Backing up database - large snapshot size

I have a problem with backing up postgresql dumps, it’s simple
su - postgres -c pg_dumpall | restic --stdin
via sftp, stored on ext4 partition.

Single dump size reported by restic is 8800-8900MB, stored is about 4000MB. Gzipped dump is about 1700MB. I’ve expected that whith deduplication I’ll get ~100 MB snapshots because those data are not changing frequently. Only idea I have now is to add gzip in pipe and store gzipped data in restic, but maybe there is much something much wiser?

If you go the gzip-route, make sure to use the --rsyncable parameter for gzip. It really helps the deduplication algorithm.

1 Like

While @lkosz is using pg_dumpall which dumps the entire pg cluster as sql utf8, I’m attempting to backup using a pg_dump binary format. The proprietary ‘custom’ binary gives more flexibility with restores, but by default applies compression internally. Am I to understand correctly that this will likely thwart the deduplication algorithm in restic, and undermine deduplication benefits of Restic for database backups, that contain substantial duplication?

Is it worth the effort to disable compression in the pg_dump -Fc output, and use Restic 0.14’s new repository format supporting its own compression?

If I were to attempt to measure the deduplication differences between pg_dump compression on and off, how would I do this with the restic tools?

Appreciate any advice. Thanks everyone.

Regards,
Damo.

Yes, compressed data is not helpfull with the chunk based deduplication.

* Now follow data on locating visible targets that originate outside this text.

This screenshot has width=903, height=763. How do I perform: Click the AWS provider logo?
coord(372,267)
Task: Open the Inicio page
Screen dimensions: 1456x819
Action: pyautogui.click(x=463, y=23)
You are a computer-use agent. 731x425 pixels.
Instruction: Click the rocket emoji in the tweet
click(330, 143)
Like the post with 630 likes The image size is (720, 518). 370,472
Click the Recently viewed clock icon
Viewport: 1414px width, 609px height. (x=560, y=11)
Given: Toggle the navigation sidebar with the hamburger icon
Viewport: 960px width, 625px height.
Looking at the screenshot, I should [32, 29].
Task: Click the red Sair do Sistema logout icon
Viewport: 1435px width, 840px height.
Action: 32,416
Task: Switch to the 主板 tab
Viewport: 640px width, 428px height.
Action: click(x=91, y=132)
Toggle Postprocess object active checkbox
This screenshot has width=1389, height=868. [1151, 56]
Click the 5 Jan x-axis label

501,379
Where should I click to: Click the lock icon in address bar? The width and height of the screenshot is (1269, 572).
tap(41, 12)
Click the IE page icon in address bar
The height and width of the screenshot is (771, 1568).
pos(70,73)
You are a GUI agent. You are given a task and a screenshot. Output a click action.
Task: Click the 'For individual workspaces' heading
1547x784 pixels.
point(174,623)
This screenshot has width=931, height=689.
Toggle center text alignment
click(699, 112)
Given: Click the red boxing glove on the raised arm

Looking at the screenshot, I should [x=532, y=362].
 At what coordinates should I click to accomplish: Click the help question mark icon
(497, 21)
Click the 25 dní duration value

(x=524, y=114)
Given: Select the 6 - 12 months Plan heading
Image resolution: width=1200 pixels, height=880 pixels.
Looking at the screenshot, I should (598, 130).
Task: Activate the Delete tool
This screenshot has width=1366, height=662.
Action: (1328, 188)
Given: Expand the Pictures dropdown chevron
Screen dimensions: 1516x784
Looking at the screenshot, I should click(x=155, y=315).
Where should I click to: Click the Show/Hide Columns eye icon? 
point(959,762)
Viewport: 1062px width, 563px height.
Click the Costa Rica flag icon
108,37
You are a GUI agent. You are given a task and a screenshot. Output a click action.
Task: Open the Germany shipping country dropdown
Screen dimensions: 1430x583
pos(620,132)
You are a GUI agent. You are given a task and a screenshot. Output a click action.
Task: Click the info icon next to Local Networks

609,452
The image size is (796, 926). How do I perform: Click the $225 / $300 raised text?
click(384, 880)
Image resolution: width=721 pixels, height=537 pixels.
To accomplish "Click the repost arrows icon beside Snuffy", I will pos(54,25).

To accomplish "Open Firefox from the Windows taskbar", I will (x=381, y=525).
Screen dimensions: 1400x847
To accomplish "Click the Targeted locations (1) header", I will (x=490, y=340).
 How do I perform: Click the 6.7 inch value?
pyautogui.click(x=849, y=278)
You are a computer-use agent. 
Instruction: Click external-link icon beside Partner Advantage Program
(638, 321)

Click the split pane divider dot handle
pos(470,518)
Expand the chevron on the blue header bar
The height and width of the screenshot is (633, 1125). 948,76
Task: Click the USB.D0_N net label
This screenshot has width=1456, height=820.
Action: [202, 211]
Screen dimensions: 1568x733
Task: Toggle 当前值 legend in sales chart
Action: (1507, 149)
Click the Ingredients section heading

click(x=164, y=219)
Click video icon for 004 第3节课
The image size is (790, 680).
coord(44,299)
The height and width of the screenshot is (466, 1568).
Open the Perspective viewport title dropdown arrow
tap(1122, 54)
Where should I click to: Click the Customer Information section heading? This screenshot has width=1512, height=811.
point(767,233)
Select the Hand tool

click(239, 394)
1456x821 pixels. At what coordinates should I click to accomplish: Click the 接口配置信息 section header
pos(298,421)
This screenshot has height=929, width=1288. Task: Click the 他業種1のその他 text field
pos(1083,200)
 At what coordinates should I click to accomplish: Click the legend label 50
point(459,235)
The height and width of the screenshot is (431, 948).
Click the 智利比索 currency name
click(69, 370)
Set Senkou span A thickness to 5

If there is gzip involved and you can pass --rsyncable to it, it can help a bit.

I would surely give that a try.

Maybe there are more smarter ways but I would let restic backup the dump alone (and repeat that after data has changed) and watch the verbose output. At the end you will see something like “added to the repository 100MB (10MB stored)” and you know how much has been saved.